Highlights
- •Implementation of multimodal infection control strategies was assessed in Greece.
- •Systematic situation analysis of hand hygiene practices in 17 acute-care hospitals.
- •Greek hospitals are, on average, at an intermediate level in hand hygiene practice.
- •Training, feedback and safety climate for hand hygiene require improvements.
- •Infection control nurse staffing levels significantly affect implementation progress.
Background
In this first attempt to suggest achievable standards for improvement in hospital
infection prevention and control (IPC) in Greece, we assessed main IPC structure and
process indicators emphasizing hand hygiene.
Methods
Acute-care hospitals across the country participated in a cross-sectional survey by
completing the World Health Organization Hand Hygiene Self-assessment Framework (HHSAF)
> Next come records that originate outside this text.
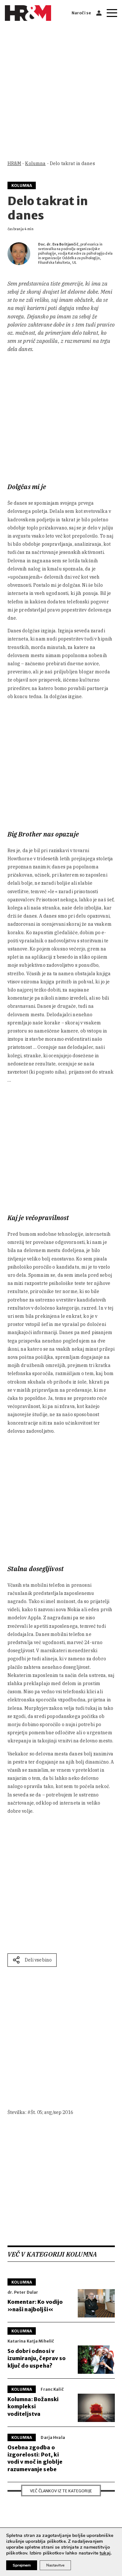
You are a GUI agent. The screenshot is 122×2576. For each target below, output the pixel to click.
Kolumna (35, 163)
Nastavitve (55, 2565)
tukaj (105, 2553)
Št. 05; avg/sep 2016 (52, 2112)
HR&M (14, 163)
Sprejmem (22, 2565)
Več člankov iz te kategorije (61, 2490)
and by providing hospital-level IPC indicators.
Results
Seventeen hospitals completed the survey, comprising 14% of the country's public hospitals.
Median IPC staffing levels were 0.8 nurses and 0.5 doctors per 250 beds. Few hospitals
implemented full multimodal IPC programs. The HHSAF indicated that appropriate hand
hygiene practices and promotion strategies were in place in most hospitals, but the
mean HHSAF score of 289 was lower compared with studies in Italy (mean, 332; P = .040) and the United States (mean, 373; P < .001). Presence of 1 additional IPC nurse was independently associated with increases
of 53% in the HHSAF median score for training-education (P = .035) and by 38% in the lower 30th percentile HHSAF score for safety climate (P = .049).
Conclusions
Surveyed hospitals are, on average, at an intermediate level in hand hygiene practice
but require improvements on training-education, evaluation-feedback, and safety climate.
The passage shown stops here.